Question-and-Answer Session
Operator
(Operator Instructions) And your first question comes from the line of Gene Mack of HSBC Securities. Please proceed.
Gene Mack - HSBC
Thanks for taking the question. I apologize for the bad connection, but that actually your fault for having this during prime trick-or-treating hours.
Patrick Mahaffy
I want to apologize to all of you with young kids, or all of you wanting to go to a party. So sorry about that.
Gene Mack - HSBC
Can you just give us an idea, in terms of market share, in terms of patients, share, where Vidaza is at this point?
Patrick Mahaffy
Yeah, the patient share for Vidaza in the United States is about 60% Vidaza, 40% Dacogen, maybe 59%, 41%, but that's the patient share.
Gene Mack - HSBC
Okay, great And then on Satraplatin, can you say definitively at this point, with what you know right now, whether or not you're going to file or not for that drug in EMEA?
Patrick Mahaffy
Well, I can say definitively we're going to file, because we already have. I cannot say definitively what I think the outcome will be. Maybe Andrew or Gillian can spend a moment on, Andrew; do you want to talk a little bit about what you think the clinical data mean, and Gillian a little bit about just the regulatory process? Because I think we'll have some interactions with the agencies certainly by the end of the year. Andrew?
Andrew Allen
Okay. So, the SPARC trial, remember, had two coprimary endpoints. One was progression-free survival and the other was overall survival. As you know, it met the primary endpoint of progression-free survival and failed to meet overall survival.

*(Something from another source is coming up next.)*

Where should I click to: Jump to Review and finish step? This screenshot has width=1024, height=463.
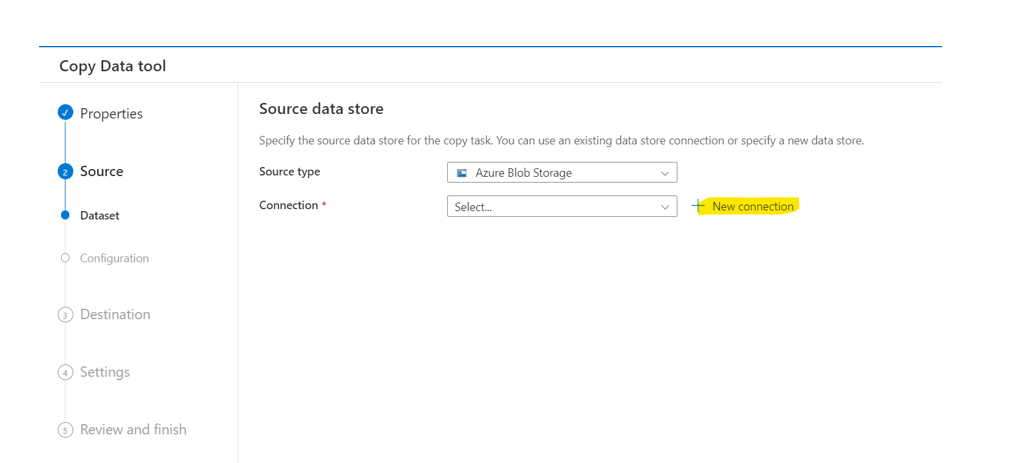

Now, as we've discussed previously, the progression-free survival endpoint is a composite, and it includes various measures of disease progression, and the major one is pain, which is as you know the major symptom of men with hormone-refractory prostate cancer that has metastasized to the bone.
So, we believe that the PFS benefit is related to a direct clinical benefit because of the impact upon pain. That's obviously a discussion that we're having with the regulatory authorities in Europe. Clearly, it didn't meet the overall survival endpoint, but the study was complicated by the introduction of the approval of Taxotere midway through the conduct of the SPARC study.
So, if you recall, SPARC began, the first patient came in September of 2003. Taxotere was approved in the European countries that were part of the EU at that point in November 2004 and would have rolled out during the year thereafter, as reinvestment took place in various countries.